One local believes there are as many as 400 holiday homes in the small village
Love the Peak District? Then sign up for our dedicated newsletter
Covered in beautiful scenery, stoic rock faces and lush woodland it is easy to see why the Derbyshire attracts millions of visitors a year. The Peak District National Park offers so much to explore, so it is understandable why tourists feel compelled to make their Peak District trip a short break away from home.
With options of staying at one of the many campsites in the area, or perhaps an independent hotel, holidaymakers tend to flock to the Peak District in the summer months. However, whilst this is great for business, locals in quiet, historic villages are experiencing an epidemic of holiday homes popping up, pricing local people out of the area they may have called home for years.
The village of Tideswell, near Buxton, lies in a wide valley on a limestone plateau and has seen holiday lets pop up "practically everywhere you look", as one local said. The quaint village is a picturesque Peak District village, surrounded by the rolling hills synonymous with the national park and it is easy to see why tourists flock to the village.
Read more: The 'exceptional' Peak District outdoor group named one of best in UK
Many 'staycation spots' across the country have seen wealthier "outsiders" purchase properties on the market to convert them into holiday lets, reducing the availability of properties for those from the local area.
In a recent council meeting mother Sharon Bates was reduced to tears as she claimed holidaymakers had forced house prices up so much that her sons had to leave Tideswell, where her family has lived for four generations.
She said: "My husband and I were both born and bred in Tideswell, our two children were also born and brought up in Tideswell. It's only in recent years that they've moved away due to not being able to afford property in the village.

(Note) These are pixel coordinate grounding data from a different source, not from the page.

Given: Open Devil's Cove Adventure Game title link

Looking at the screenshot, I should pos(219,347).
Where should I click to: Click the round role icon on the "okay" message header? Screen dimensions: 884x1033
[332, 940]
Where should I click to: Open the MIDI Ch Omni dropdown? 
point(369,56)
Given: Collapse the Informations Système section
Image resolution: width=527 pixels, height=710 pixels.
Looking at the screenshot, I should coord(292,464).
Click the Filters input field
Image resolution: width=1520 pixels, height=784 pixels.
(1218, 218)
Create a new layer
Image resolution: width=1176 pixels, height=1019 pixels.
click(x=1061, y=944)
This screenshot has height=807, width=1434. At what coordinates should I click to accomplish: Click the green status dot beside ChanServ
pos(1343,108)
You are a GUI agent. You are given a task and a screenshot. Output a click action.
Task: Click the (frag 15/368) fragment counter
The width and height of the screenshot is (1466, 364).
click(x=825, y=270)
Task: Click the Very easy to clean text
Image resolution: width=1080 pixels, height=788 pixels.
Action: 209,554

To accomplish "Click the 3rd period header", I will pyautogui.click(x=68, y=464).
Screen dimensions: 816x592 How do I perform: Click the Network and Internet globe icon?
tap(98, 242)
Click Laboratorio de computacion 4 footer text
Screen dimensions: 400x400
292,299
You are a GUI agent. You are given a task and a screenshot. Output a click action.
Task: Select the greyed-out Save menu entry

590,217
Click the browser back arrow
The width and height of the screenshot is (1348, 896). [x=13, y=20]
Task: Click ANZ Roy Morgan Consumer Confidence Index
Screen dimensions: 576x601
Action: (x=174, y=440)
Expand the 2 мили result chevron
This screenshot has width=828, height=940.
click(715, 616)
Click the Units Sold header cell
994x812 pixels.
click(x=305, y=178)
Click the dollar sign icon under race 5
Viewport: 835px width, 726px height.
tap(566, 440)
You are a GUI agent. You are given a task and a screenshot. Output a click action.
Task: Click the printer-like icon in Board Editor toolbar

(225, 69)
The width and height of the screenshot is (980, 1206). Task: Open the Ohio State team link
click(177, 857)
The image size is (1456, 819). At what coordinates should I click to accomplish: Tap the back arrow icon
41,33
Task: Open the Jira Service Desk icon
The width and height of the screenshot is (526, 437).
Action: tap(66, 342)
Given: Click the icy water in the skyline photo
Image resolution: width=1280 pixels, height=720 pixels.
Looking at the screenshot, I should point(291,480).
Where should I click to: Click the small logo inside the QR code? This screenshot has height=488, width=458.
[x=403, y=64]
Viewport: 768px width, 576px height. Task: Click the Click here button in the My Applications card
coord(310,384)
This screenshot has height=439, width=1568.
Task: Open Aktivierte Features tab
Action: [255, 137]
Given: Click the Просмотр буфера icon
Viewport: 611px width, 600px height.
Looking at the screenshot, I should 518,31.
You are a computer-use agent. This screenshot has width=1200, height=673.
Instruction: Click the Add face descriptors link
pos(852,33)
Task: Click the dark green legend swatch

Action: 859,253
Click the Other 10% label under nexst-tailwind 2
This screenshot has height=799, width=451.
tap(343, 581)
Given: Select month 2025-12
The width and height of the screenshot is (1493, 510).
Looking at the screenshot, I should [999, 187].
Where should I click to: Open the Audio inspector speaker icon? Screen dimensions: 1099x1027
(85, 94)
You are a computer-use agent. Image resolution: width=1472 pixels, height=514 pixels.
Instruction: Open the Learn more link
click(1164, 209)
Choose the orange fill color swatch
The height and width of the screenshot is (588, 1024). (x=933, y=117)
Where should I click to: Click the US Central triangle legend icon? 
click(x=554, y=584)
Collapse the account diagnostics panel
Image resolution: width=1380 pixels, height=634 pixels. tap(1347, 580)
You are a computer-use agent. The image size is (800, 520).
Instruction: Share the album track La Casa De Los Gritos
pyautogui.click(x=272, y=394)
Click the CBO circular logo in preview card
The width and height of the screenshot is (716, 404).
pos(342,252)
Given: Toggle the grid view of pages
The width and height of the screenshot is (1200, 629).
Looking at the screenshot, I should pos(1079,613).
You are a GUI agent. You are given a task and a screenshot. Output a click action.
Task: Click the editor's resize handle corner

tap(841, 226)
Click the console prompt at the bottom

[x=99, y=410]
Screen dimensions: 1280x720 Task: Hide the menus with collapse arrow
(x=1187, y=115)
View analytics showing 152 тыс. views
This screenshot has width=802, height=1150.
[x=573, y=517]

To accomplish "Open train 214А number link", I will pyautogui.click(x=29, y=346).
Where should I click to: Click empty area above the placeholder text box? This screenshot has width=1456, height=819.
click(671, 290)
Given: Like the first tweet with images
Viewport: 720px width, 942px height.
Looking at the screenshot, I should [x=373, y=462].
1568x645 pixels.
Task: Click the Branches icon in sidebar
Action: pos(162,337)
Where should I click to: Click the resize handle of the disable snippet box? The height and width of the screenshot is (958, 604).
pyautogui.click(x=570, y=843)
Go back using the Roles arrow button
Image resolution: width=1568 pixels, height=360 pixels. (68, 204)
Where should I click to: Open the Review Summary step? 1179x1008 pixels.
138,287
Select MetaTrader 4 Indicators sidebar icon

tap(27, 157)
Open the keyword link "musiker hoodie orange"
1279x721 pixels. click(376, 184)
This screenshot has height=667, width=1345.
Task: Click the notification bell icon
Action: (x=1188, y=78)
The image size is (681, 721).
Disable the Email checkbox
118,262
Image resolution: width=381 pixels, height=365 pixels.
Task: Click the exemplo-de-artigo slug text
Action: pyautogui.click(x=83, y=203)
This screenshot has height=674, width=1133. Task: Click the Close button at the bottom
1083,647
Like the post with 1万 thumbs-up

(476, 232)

"The park is a beautiful place to live and it makes me sad that our children and other children don't have the opportunity to stay here. Most properties end up as holiday cottages."
Other locals have voiced similar issues to Sharon. Kay, who runs Kay's Salon in Tideswell explained that she had to move out of the village following the passing of her mother as she couldn't afford to live in the area.
She said: "I was born and bred in the village but I have to live in Buxton at the moment because it is just too expensive here."
"As a business owner in Tideswell I see the positives of having more people visiting the area but from a personal view I don't like it. I think they [holiday let owners] should pay higher council tax because at the end of the day a lot of these 'second homes' are just a business for them."
Across the Peak District many villages and towns have seen a rise in holiday lets, and one local we spoke to believed the coronavirus pandemic hasn't helped. Taking some time away from maintaining her beautiful garden, Miriam Sellers told our reporter that she thinks that when people realised they didn't need to go abroad, they came up north on holiday and then decided to purchase houses in the countryside.
Miriam said: "I am surrounded by them [holiday homes]. To my left, to my right, in front of my house, behind my house, all of them are holiday homes.
"Last thing I heard was that Tideswell has 350-400 holiday homes in the village and I'll tell you that traffic has done damage to the area. Narrow streets lined with cars, the pavements have been fixed a dozen times from large vans having to drive on the curb."
Miriam, like Sharon, expressed concern over the lack of permanent residents living in the area, with her saying that you are lucky to find a homeowner in Tideswell under the age of 60. Having lived in the village 76 years Miriam described how she believes over the last decade holiday homes have been on the rise.
"I do think in 20 years if something isn't done, the majority of Tideswell will just be holiday lets. It is a shame because the village used to have so many independent shops and now is almost a shadow of what it used to be when I was your age."
Recently in Whitby, a referendum was held amongst residents to decide the future of second homes or holiday lets in the seaside town. An overwhelming majority voted to end second home ownership in the town and whilst the vote did not carry any legal weight, it does represent the views of the population and could help shape local planning considerations.
Councillor Neil Buttle, representing Tideswell said that holiday lets has been a subject raised regularly by locals, and councillors understand the difficulties. Cllr Buttle said: "The Whitby solution does not usefully apply in the Peak District as development is limited to affordable homes only. Most include a ‘Derbyshire Clause’.
"Our council is capable of complicated tasks. Creating a system that is fair to residents, businesses, and second home owners would be complex, but not beyond our competence, if we had the right financial tools.
"In my experience, local councillors recognise the difficulties, but in my opinion are not able to manage the trend due to a lack of central government interest in the issue. "On a more positive note, Derbyshire Dales District Council alongside East Midlands Housing Association are applying for planning permission for a small development of 20+ highly energy efficient and affordable homes in Tideswell.
"If the resident quoted at the council meeting has her sons on the ‘in housing need’ list there is a fair chance they will be able to return. I do hope so. Tideswell is a great place to live and the community continues to thrive. Being forced to see your children move away must be tough."